The OFT's stance follows an investigation - which began in April - into free online apps and games for children. After examining 38 different games, the OFT has drafted a eight "principles" that developers should follow to avoid the possibility of coercing younger gamers into spending money on free-to-play games.
"This is a new and innovative industry that has grown very rapidly in recent years, but it needs to ensure it is treating consumers fairly and that children are protected," said Cavendish Elithorn, executive director of the OFT.
"The way the sector has worked with us since we launched our investigation is encouraging, and we've already seen some positive changes to its practices. These principles provide a clear benchmark for how games makers should be operating. Once they are finalised, we will expect the industry to follow them, or risk enforcement action.
"This is a global industry so we're also sharing our principles with our enforcement partners worldwide with the goal of achieving some common international standards."
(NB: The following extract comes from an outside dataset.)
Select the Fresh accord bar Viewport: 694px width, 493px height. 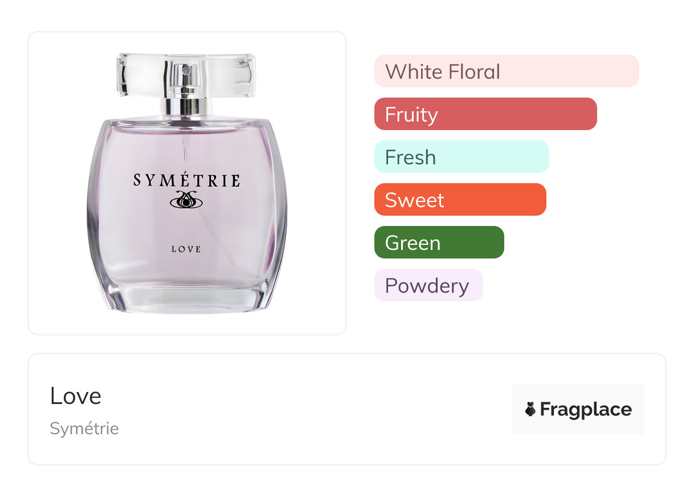coord(461,157)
The eight principles are still open to change, but they are strictly opposed to any monetisation strategies that put undue pressure on young gamers. They also mandate that games aimed at children should indicate any in-game payment options or advertising from the outset, and that all payments should only be possible with the informed consent of a parent or guardian.
The OFT has claimed that its investigation found a number of games that employed, "potentially unfair and aggressive commercial practices," specifically those that linked the inability to pay to, "letting other players or characters down." In general, the OFT found that developers could be doing more to make payment mechanics more transparent, and to distinguish between real and virtual currencies.
"All Ukie members take their responsibility to their players, particularly children, very seriously and are fully committed to complying with all legal obligations," said Jo Twist, CEO of the British trade body Ukie. "We welcome any guidance from the OFT to clarify how they are interpreting the law and shall be taking our time to digest the proposed guidelines before responding fully to the OFT's consultation.
"Consumers are now often able to download and play the latest games for free. In-app purchasing is optional within many of these games and is a way for millions of players to access the extra content that they want. The games industry takes its responsibility to children very seriously and most devices and digital marketplaces have safeguards in place, such as password locks and parental controls, that can prevent children from being able to access in-app purchases."